The best stock in today's market fits this model like a glove. While some Wall Street analysts reject it as "the world's largest co-op," it has stacked up staggering returns for its shareholders. And in my view, Wall Street's closed-minded approach to this company makes now a great time to invest in its shares.
Costco: The Wall Street pariah
Wall Street's problem with Costco (NAS: COST) stems from its business model. According to conventional wisdom, Costco's commitment to low prices rewards customers, but hurts shareholders. Costco's gross margin, one of the most important statistics in all of retail, seems to bear this out.
As I discussed in a previous article, gross margin indicates both potential profitability and brand power. It's the portion of sales left after a company pays for all the costs directly attributable to producing (or, in the case of a retailer, obtaining) the goods it sells.
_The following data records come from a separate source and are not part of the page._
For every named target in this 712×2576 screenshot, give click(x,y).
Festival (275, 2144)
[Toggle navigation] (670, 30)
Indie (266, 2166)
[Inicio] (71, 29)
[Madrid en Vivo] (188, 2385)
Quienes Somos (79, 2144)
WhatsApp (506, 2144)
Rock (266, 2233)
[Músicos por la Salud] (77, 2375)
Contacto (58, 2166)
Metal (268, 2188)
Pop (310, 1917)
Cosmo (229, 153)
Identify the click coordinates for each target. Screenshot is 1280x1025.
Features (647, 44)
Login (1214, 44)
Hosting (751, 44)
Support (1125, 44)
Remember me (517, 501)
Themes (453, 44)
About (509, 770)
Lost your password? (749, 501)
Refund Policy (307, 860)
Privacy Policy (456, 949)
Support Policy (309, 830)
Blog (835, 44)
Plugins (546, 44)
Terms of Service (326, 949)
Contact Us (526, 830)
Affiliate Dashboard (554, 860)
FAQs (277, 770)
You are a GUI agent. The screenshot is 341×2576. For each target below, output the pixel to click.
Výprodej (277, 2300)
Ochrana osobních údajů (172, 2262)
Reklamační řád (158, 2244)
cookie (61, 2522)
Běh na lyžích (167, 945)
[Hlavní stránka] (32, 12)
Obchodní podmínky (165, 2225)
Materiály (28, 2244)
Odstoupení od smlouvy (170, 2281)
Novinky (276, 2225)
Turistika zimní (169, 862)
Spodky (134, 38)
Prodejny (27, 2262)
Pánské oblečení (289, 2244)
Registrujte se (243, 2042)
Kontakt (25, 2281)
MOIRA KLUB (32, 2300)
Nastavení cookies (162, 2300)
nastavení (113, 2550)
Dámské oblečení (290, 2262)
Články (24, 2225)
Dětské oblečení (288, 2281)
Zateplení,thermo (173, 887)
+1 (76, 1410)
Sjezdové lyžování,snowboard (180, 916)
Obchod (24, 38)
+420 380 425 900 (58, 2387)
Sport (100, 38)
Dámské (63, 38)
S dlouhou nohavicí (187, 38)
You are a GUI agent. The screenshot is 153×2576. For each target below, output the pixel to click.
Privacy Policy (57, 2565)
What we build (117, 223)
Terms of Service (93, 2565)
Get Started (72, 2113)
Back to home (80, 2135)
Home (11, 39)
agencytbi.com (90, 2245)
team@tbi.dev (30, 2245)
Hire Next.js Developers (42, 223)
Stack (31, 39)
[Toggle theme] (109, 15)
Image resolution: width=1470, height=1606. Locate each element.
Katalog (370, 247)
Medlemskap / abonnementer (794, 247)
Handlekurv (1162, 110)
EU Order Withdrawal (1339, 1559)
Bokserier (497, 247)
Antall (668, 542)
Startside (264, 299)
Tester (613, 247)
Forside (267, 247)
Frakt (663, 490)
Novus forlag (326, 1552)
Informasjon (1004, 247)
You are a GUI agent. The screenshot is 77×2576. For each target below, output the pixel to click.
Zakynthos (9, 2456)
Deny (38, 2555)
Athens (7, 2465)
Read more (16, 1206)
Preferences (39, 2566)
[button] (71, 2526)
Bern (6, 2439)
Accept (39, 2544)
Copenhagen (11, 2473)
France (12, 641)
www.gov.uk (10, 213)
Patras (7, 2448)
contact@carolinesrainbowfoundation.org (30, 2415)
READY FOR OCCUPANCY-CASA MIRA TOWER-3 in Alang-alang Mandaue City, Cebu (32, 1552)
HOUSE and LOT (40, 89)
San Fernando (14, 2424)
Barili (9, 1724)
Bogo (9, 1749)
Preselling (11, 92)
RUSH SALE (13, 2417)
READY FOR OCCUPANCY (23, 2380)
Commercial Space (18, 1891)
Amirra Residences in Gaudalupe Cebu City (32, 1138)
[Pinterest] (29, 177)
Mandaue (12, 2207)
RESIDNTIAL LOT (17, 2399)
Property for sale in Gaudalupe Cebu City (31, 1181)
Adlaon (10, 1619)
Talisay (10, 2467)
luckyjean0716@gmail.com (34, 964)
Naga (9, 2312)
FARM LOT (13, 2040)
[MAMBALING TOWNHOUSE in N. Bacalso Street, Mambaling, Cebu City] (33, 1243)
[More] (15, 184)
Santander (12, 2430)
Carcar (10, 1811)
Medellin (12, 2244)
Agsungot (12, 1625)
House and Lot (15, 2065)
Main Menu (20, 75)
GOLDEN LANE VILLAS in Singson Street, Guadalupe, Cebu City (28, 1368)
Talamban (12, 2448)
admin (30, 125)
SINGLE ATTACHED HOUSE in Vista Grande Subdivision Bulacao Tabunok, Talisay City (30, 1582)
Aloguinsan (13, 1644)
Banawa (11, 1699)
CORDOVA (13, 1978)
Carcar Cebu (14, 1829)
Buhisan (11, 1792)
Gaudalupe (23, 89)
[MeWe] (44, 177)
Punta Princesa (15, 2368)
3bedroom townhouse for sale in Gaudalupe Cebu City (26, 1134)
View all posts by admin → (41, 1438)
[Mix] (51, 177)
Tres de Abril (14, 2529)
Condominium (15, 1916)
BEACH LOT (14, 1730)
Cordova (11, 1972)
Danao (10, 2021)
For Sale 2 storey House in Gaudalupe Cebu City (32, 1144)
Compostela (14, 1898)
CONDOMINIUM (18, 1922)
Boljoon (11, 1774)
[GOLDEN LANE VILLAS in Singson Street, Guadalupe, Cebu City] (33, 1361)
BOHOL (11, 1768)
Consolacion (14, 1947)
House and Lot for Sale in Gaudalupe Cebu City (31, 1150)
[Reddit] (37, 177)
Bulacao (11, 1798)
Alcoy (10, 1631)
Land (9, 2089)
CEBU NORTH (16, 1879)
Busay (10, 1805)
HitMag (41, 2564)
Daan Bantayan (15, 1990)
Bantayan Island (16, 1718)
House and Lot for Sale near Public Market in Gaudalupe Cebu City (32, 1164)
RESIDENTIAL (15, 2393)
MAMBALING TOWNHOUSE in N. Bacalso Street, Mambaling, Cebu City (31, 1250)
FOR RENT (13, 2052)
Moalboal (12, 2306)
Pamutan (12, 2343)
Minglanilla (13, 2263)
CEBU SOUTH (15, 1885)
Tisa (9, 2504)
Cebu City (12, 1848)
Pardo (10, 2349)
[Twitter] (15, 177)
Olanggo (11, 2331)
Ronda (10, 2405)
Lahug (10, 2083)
As you can see, it's hard to argue with Wall Street's logic here. Its low prices leave Costco's gross margin dwarfed by those of its close competitors Wal-Mart (NYS: WMT) and Target (NYS: TGT) . This apparent disadvantage seems even steeper when you compare Costco to more specialized retailers like Office Depot (NYS: ODP) , Radio Shack (NYS: RSH) , and Staples (NAS: SPLS) . Indeed, of the retailers I examined, Costco's gross margin only compares well against that of BJ's Wholesale Club (NYS: BJ) .
Turning of the tides
Fortunately for contrarians, Wall Street largely overlooks one key fact: The same low prices that squeeze Costco's gross margins also contribute directly to its exceptional growth. In the last five years alone, Costco grew its membership base by 25%. Much of that growth took place in the depths of the Great Recession.
Costco subsequently translated this expansion into higher same-store sales, the creme de la creme of retail statistics. Indeed, despite the recession, Costco's same-store sales increased by 5% annually -- five times the rate of Wal-Mart and Target.
What about shareholders?
Flying in the face of Wall Street's scorn, Costco's low-margin/high-growth model has enjoyed amazing success in increasing shareholder value. As you can see, its 10-year compound annual growth rate trounces both its competitors and the market's:
Source: Yahoo! Finance.
If you'd purchased Costco shares 10 years ago, you would have almost tripled your money! That's quite a bit better than the S&P 500 index's near-flat performance over the same period.
The contrarian view
By proving Wall Street skeptics wrong, Costco reaffirmed its merit to all contrarian investors. That's why Costco is one of only two retailers our analysts recommend in their free report "The Death of Wal-Mart: The Real Cash Kings Changing the Face of Retail," which discusses how innovative retailers are actually growing revenue and making shareholders rich even in these difficult times.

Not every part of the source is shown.